As a person raised Catholic, I recognize the deceitful process
As a person who was resolutely raised Catholic but left the fold at 17, I know something about the process of ideological conditioning over time. The strategy and tactics appear to be similar for most if not all religious traditions. I left eventually but was apparently only part of a relatively small minority of apostates in my tribe.
However, there had been a time, when I was 10 or 11, when I thought it would be grand to become a priest (after hearing a stirring Holy Name Society talk by a charismatic Jesuit who had saved souls in the wilds of Nepal—how exotic!).
That thought likely would never have occurred to me if I already hadn’t been entombed for years in the cocoon of devout Catholicism.
As a 72-year-old longtime nontheist today, I still catch myself thinking in very Catholic ways, such as reacting somewhat prudishly to physical immodesty, even though, rationally, I know that’s silly. And when I stopped going to confession in my late teens, I figuratively shielded my head for a time, thinking the heavens might collapse on me for my sinfulness (and probably still do, subconsciously).
But I relaxed somewhat when—it was a little surprising to me at the time—nothing at all happened. And the guilt then fairly quickly evaporated.
I realized I had carelessly become habituated as a Catholic without much critical thought.
That’s a commonality religious evangelists and political demagogues count on in perpetuating their brands.
The echoes of childhood indoctrination remain
So even though I don’t think I was a particularly gullible kid, I still carry around unwelcome artifacts of Catholicism in my head to this day (“Who is God? God is the supreme being who made all things.” Marriage is holy. The Father, Son, and Holy Ghost are real.) Certainly, I didn’t put those notions there.
So, from this vantage and having read a lot of personal accounts of the often bitter, punishing shunning inflicted on apostates, particularly acute within fundamentalist Christian and Muslim sects, it’s impossible for me now to ignore the vice-like grip these faiths have on their members—whether or not they were gullible kids or true believers later.
I felt a bit of that myself when I left the faith.
This hyper-focus on the theory that childhood gullibility does not lead to lifelong religiosity seems misdirected. We should be trying to find out what does—and fix it. Childhood vulnerability is manifestly part of it, because why would ecclesiastic leaders be so ruthlessly intent on corralling children into their faith, generation after generation. They’re not guessing about the habituating, entrapping effects of indoctrination.
If we don’t do something bold to derail this tradition, decades and perhaps centuries hence, children will continue, as always since time immemorial, to be fed lies as truths about invisible, all-powerful beings in the sky. Or about visible, flawed but charismatic beings on Earth.
And whether or not kids are gullible, most of them still will almost surely find phantoms of these habituated fantasies lurking in their minds many years hence.

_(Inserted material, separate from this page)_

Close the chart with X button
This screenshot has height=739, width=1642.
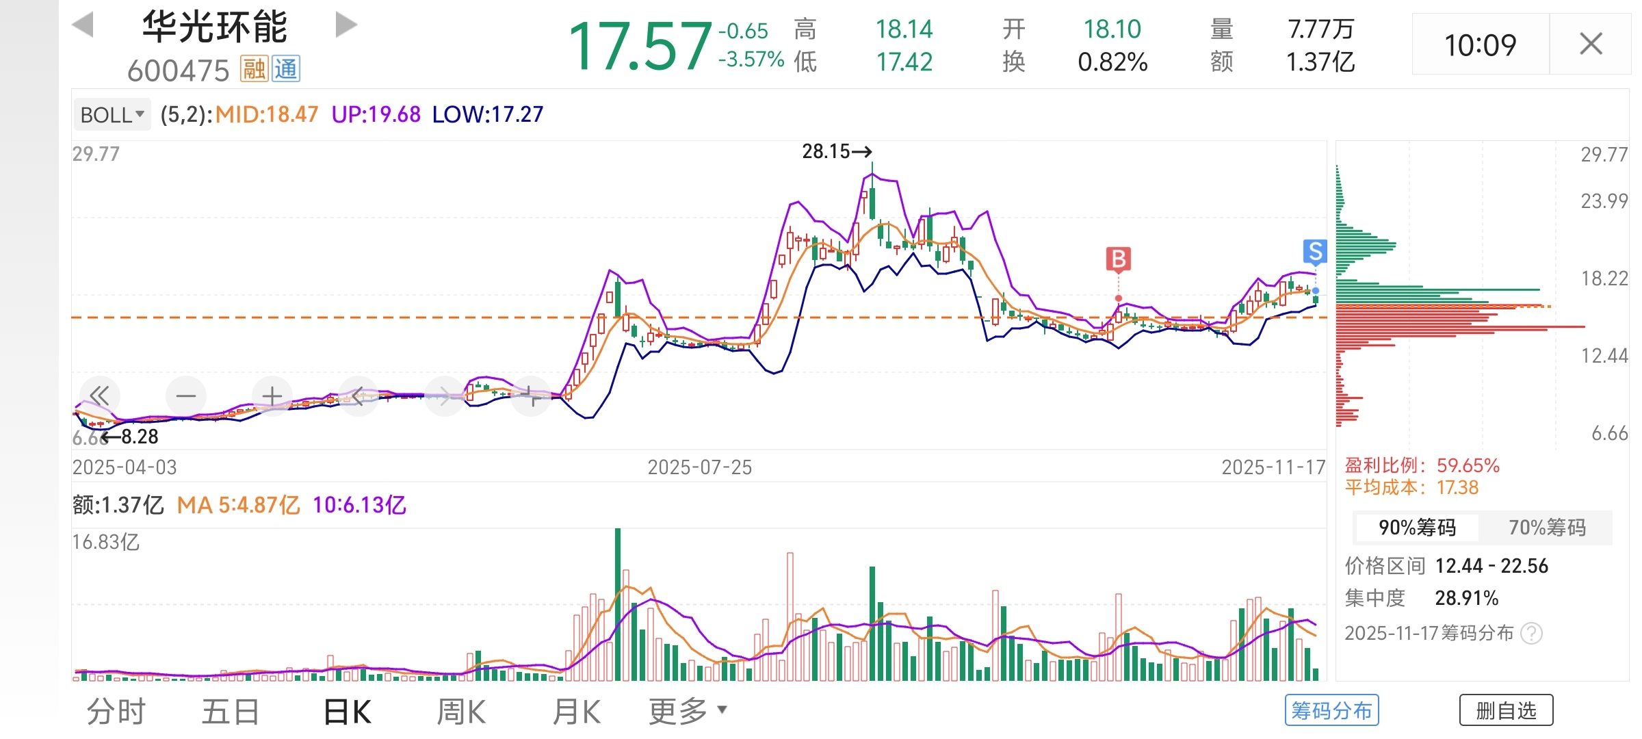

That said, I know some studies show that kids aren’t all that gullible, but, honestly, I don’t see much real-world evidence of that. Children are clueless sponges, but even if they don’t totally buy what they’re taught, it can still worm its way deep into their psyches—and subconsciously corrupt their reason as adults.
The witches’ brew of ideological indoctrination, I suspect, mixes relentless habituation in childhood, and possibly a dash of cognitive gullibility, to create adult true believers.